The nurse is caring for a couple who are in the labor/delivery room immediately after the delivery of a dead baby who exhibited visible birth defects. Which of the following actions by the nurse is appropriate?
- A. Discourage the parents from naming the baby.
- B. Advise the parents that the baby's defects would be too upsetting for them to see.
- C. Transport the baby to the morgue as soon as possible.
- D. Give the parents a lock of the baby's hair and a copy of the footprint sheet.
Correct Answer: D
Rationale: Providing keepsakes helps with grieving.
A postpartum patient asks, “Will these stretch marks ever go away?” Which is the nurse’s best response?
- A. “No, never.”
- B. “Yes, eventually.”
- C. “They will fade to silvery lines but won’t disappear completely.”

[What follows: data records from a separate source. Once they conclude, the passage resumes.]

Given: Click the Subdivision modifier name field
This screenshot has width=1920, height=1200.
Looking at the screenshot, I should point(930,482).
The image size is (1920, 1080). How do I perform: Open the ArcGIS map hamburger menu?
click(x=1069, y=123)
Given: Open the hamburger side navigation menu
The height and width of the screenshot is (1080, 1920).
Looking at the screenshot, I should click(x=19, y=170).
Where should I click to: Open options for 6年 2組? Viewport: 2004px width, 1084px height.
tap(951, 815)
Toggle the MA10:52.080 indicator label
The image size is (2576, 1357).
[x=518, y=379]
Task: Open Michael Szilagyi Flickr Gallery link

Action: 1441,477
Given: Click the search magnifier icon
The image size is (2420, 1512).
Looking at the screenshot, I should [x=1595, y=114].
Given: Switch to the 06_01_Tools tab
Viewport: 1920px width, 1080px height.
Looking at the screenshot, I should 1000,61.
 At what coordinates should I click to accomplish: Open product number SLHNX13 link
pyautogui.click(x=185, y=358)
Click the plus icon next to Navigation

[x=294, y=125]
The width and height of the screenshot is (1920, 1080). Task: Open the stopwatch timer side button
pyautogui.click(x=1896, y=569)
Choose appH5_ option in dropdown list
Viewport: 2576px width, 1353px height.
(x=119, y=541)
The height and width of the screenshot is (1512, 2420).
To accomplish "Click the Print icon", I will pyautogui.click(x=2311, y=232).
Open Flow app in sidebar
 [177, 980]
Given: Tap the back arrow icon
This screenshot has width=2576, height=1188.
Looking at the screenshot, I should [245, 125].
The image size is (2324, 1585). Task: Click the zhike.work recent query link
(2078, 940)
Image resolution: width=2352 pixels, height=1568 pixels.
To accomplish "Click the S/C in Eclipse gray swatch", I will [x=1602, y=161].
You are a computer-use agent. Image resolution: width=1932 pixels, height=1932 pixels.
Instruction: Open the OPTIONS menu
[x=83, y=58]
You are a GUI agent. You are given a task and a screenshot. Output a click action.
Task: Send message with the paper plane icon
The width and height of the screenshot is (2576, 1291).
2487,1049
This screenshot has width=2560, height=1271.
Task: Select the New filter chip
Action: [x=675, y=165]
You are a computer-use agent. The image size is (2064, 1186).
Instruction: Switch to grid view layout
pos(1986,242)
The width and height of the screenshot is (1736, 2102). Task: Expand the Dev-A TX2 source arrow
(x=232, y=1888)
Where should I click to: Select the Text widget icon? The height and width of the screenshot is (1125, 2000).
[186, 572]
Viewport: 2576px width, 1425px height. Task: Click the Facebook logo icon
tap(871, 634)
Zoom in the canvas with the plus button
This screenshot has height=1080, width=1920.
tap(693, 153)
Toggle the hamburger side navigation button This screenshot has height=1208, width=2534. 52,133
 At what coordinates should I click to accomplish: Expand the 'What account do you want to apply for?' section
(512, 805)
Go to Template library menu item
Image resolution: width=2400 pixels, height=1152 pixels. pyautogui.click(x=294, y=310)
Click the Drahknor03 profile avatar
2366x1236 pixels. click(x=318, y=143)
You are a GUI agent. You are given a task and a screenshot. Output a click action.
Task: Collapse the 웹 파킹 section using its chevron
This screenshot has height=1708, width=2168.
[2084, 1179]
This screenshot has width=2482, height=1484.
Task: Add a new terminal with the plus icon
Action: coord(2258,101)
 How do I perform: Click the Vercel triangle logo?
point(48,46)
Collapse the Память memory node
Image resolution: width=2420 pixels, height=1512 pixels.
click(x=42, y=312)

- D. “They will continue to fade and should be gone by your 6-week checkup.”
Correct Answer: C
Rationale: The correct answer is C: “They will fade to silvery lines but won’t disappear completely.” This response is the best because it provides a realistic expectation to the patient. Stretch marks may lighten over time but typically do not completely disappear. Choice A is incorrect as it provides a definitive and discouraging answer. Choice B is vague and does not offer a clear timeframe. Choice D is incorrect as it gives an overly optimistic timeline that may not be realistic for most individuals. Overall, choice C is the most accurate and supportive response for the patient's query.
The home health nurse is visiting a client with HIV who is 6 weeks postdelivery. Which of the following findings would indicate that patient teaching by the nurse in the hospital was successful?
- A. The client is breastfeeding her baby every two hours.
- B. The client is using a diaphragm for family planning.
- C. The client is taking her temperature every morning.
- D. The client is seeking care for a recent weight loss.
Correct Answer: D
Rationale: Weight loss may indicate opportunistic infection.
Which symptom would the nurse expect to observe in a postpartum client with a vaginal hematoma?
- A. Pain.
- B. Bleeding.
- C. Warmth.
- D. Redness.
Correct Answer: A
Rationale: Pain is a common symptom of a vaginal hematoma.